_ACTION ITEM_
Using the listing below, report all lines holding the word "Natural".

#####

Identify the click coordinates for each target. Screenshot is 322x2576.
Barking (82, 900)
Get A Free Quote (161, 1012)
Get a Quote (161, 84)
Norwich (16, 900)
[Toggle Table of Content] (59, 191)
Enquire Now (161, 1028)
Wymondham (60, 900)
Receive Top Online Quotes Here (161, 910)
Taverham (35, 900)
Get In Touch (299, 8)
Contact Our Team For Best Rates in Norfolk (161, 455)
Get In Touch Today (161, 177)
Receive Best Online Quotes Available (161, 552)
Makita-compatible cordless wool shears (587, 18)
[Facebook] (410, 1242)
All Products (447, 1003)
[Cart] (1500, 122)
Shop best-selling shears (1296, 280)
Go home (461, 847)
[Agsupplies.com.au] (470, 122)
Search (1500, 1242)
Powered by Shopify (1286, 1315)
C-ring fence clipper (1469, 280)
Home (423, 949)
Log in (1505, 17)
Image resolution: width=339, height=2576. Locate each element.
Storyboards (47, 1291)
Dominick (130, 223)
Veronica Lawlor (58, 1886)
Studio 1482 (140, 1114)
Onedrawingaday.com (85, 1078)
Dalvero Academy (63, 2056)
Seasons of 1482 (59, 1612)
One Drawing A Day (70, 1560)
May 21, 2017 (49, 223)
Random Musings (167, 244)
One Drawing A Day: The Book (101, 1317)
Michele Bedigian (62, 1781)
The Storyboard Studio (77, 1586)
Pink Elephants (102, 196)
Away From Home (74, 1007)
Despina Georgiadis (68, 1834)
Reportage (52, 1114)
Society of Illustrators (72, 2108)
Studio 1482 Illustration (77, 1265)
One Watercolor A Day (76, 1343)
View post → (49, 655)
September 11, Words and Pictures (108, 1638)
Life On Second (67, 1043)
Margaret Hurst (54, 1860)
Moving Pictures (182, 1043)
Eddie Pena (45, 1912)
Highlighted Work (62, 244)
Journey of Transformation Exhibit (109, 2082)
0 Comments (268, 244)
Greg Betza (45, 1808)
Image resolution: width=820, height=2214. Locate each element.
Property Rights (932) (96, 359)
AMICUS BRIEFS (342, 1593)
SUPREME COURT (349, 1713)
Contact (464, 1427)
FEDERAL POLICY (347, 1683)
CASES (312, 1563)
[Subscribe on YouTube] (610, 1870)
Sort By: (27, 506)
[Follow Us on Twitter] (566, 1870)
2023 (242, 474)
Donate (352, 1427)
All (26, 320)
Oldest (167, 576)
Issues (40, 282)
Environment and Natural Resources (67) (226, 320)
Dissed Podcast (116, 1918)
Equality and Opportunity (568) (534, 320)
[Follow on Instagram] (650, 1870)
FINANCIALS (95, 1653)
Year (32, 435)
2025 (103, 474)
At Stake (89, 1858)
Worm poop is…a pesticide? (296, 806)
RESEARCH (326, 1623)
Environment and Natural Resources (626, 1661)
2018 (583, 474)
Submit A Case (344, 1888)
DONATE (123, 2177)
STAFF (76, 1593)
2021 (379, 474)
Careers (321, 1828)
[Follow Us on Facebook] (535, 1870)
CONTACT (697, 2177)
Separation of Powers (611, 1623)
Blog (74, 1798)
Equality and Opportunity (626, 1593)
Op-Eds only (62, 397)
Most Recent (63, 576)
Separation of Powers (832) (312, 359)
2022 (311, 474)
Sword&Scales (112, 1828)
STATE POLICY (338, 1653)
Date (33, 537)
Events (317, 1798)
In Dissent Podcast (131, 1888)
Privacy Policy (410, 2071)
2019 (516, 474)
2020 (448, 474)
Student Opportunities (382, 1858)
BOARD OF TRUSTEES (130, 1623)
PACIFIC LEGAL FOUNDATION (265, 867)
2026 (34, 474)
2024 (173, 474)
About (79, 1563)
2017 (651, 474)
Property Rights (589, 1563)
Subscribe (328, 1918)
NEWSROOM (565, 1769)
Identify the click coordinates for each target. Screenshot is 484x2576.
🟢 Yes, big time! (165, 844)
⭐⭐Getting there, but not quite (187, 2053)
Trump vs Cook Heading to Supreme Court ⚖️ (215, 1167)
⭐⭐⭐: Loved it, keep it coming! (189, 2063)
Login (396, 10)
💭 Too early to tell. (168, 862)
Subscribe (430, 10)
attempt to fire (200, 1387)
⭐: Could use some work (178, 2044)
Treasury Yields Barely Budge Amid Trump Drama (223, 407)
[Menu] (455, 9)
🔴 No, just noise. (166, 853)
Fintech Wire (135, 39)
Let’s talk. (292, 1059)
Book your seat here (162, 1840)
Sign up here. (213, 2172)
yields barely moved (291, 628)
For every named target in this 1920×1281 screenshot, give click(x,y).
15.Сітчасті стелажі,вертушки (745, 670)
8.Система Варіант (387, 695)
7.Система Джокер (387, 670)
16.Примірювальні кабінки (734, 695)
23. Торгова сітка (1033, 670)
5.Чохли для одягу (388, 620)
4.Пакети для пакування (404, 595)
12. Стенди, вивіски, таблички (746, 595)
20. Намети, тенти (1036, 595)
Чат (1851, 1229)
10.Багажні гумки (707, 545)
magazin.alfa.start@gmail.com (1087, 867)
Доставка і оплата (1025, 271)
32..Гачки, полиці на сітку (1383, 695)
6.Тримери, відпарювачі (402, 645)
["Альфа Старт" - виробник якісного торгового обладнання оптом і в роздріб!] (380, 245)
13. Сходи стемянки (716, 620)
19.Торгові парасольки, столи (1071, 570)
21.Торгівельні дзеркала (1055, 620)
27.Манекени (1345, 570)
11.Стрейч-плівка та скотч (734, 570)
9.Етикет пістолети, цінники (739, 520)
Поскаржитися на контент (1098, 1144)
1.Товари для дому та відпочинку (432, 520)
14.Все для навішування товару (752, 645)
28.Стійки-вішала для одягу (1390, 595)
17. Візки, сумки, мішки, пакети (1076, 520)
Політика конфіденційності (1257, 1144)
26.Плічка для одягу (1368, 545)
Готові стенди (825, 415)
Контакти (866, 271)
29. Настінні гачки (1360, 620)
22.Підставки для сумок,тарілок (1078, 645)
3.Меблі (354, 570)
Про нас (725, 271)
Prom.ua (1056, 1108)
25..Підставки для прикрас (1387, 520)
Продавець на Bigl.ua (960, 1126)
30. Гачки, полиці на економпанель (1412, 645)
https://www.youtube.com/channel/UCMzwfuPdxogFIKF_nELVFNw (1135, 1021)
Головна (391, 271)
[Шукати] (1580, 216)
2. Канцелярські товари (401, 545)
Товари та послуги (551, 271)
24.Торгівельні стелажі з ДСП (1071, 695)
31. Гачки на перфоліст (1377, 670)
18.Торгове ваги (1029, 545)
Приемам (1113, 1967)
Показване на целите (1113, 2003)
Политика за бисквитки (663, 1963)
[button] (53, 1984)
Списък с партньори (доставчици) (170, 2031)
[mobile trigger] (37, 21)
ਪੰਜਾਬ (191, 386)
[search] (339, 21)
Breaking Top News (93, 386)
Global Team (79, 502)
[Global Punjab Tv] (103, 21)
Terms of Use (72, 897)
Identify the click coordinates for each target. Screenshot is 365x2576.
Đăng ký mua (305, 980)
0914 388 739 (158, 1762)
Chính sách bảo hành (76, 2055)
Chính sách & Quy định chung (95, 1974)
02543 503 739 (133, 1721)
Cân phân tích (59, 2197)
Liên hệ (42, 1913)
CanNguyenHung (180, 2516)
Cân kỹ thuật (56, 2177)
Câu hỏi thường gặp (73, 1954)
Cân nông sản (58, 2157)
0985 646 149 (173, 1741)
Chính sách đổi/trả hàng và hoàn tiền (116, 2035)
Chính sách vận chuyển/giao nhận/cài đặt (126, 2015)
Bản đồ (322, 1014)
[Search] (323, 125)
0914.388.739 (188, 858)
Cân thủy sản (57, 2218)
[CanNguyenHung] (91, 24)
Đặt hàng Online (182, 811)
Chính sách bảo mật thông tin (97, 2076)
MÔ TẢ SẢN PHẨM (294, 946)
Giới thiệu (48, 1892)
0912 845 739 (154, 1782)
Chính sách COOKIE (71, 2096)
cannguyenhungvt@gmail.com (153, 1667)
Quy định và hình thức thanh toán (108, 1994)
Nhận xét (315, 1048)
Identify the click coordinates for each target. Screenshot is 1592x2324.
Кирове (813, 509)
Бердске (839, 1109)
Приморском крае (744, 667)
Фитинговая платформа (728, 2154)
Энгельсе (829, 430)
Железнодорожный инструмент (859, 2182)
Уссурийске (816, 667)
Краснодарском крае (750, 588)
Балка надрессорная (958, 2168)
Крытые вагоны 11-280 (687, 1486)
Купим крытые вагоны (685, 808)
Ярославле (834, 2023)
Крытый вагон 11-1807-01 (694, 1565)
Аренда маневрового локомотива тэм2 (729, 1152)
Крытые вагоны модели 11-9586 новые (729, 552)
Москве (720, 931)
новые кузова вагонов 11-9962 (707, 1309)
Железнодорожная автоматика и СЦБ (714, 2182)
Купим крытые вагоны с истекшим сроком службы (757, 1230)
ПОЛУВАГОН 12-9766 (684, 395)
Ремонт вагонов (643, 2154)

#####

_PROBLEM SOLUTION_
Environment and Natural Resources (67) (226, 320)
Environment and Natural Resources (626, 1661)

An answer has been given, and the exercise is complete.